Each line from the one that contains "Select the Text tool in left toolbar" to the end of the material must be quoted exactly; include both end lines and nothing else.

↓↓↓

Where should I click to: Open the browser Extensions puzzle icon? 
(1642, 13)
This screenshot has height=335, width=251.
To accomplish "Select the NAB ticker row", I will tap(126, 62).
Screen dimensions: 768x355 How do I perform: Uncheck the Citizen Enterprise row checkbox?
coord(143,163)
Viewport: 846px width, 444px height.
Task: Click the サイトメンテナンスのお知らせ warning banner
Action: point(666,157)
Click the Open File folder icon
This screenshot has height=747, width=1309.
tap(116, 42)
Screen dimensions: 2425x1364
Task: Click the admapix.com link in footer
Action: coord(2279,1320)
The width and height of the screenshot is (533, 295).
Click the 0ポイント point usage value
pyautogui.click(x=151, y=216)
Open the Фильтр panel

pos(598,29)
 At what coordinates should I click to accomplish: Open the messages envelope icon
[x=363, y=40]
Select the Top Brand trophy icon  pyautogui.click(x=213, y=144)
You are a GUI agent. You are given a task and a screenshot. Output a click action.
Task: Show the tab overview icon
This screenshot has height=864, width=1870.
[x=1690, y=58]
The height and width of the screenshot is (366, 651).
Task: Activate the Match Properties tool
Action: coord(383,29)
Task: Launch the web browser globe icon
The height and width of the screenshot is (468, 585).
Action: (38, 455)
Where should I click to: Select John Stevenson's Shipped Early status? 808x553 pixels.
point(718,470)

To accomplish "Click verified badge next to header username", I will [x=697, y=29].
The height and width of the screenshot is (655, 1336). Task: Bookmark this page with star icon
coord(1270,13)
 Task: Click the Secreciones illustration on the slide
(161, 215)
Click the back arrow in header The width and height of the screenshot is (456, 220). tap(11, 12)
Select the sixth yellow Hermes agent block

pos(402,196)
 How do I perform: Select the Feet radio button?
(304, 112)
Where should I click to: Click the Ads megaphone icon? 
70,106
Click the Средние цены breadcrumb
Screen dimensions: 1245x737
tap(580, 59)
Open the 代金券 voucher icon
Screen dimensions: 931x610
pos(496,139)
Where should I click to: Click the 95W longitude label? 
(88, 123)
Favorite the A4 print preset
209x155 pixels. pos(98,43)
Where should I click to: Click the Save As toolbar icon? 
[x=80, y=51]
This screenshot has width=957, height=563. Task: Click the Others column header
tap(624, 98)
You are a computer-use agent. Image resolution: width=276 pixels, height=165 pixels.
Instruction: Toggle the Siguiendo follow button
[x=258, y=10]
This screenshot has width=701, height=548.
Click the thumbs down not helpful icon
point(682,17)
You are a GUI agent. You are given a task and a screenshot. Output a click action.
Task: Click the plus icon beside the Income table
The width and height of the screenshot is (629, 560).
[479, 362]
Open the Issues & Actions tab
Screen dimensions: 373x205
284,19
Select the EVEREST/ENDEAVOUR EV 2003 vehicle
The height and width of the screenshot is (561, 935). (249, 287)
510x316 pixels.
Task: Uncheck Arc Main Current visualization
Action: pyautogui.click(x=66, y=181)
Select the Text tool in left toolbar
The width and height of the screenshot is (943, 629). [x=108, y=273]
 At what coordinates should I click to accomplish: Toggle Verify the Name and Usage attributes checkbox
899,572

↑↑↑

** Result of this task **
Select the Text tool in left toolbar
The width and height of the screenshot is (943, 629). [x=108, y=273]
 At what coordinates should I click to accomplish: Toggle Verify the Name and Usage attributes checkbox
899,572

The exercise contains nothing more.